It's that time of the year again. With the seedings for Wimbledon announced on Wednesday, the anticipation continues to build for the most prestigious Grand Slam tournament of the year.
From 3 to 16 July, fans all over the world will be glued to their television sets to watch their idols battle it out on grass court.
In the men's draw, the Big Four are predictably the top seeds. Defending champion Andy Murray's indifferent form of late did not prevent him being named top seed for Wimbledon for the first time. While Murray and Novak Djokovic have won the last four Wimbledons, all eyes will be on old foes, Roger Federer and Rafael Nadal. Federer won the Australian Open while Nadal triumphed at French Open for the 10th time.
Will the Big Four continue to reign supreme at Wimbledon or will the next generation take over?
Here are the five contenders for the men's title at Wimbledon which gets underway at the All England Club on Monday:
Roger Federer (Switzerland)
World ranking: 5
Career titles: 92
Career Grand Slam titles: 18 (Australian Open 2004, 2006, 2007, 2010, 2017; French Open 2009; Wimbledon 2003, 2004, 2005, 2006, 2007, 2009, 2012; US Open 2004, 2005, 2006, 2007, 2008)
Career prize money: $104,445,185
Best Wimbledon performance: Champion 2003, 2004, 2005, 2006, 2007, 2009, 2012
Rejuvenated by his fifth Australian Open title in January as well as back-to-back Masters at Indian Wells and Miami, Federer is favourite for a record-setting eighth Wimbledon title which would make him the oldest man to lift the trophy. Goes into Wimbledon on the back of a ninth Halle trophy and a win-loss record in 2017 of 24-2.
Rafael Nadal (Spain)
World ranking: 2
Career titles: 73
Career Grand Slam titles: 15 (Australian Open 2009; French Open 2005, 2006, 2007, 2008, 2010, 2011, 2012, 2013, 2014, 2017; Wimbledon 2008, 2010; US Open 2010, 2013)
Career prize money: $85,920,132
Best Wimbledon performance: Champion 2008, 2010
Fresh from his record-setting 10th French Open title, Nadal will be Federer's dangerman at Wimbledon — if his knees hold out. The Spaniard adores the challenge of playing on grass but in recent years has suffered four losses to opponents ranked outside the top 100.
Novak Djokovic (Serbia)
World ranking: 4
Career titles: 67
Career Grand Slam titles: 12 (Australian Open 2008, 2011, 2012, 2013, 2015, 2016; French Open 2016; Wimbledon 2011, 2014, 2015; US Open 2011, 2015)

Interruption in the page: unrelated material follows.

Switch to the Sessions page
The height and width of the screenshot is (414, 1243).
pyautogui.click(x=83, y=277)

Career prize money: $$109,320,581
Best Wimbledon performance: Champion 2011, 2014, 2015
Djokovic heads to Wimbledon at a crossroads with his career in a tailspin, just 12 months after he held all four majors and seemed to have the world at his feet. He admits motivation has been a problem since he completed the Grand Slam in Paris in 2016. Is out of the world's top two for first time in six years.
Andy Murray (Britain)
World ranking: 1
Career titles: 45
Career Grand Slam titles: 3 (Wimbledon 2013, 2016); US Open 2012)

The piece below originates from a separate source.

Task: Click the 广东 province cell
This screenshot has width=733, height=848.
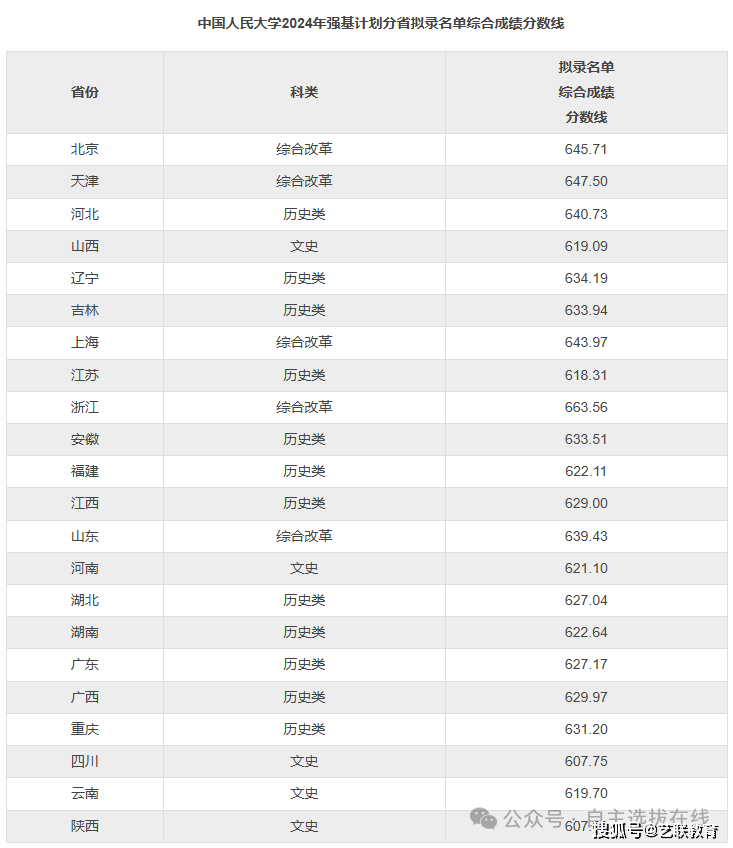Action: click(85, 664)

Career prize money: $60,449,649
Best Wimbledon performance: Champion 2013, 2016
Famously ended Britain's 77-year wait for a Wimbledon men's champion in 2013. His Slam collection has been augmented by two Olympic golds and a knighthood from Queen Elizabeth II. But has struggled this year and was deposed as Queen's Club champion in the first round by World No 90 Jordan Thompson of Australia.
Nick Kyrgios (Australia)
World ranking: 20
Career titles: 3
Career Grand Slam titles: 0
Career prize money: $4,501,645
Best Wimbledon performance: Quarter-final 2014
Announced himself as a player for the big stage by reaching the last-eight at Wimbledon on debut in 2014. Ranked 144 in the world at the time, Kyrgios defeated then number one Nadal in the fourth round. Dogged by controversy and inconsistency, he was accused of tanking in his defeat to Richard Gasquet in 2015. On his day, however, possesses the weapons to worry the very best on grass.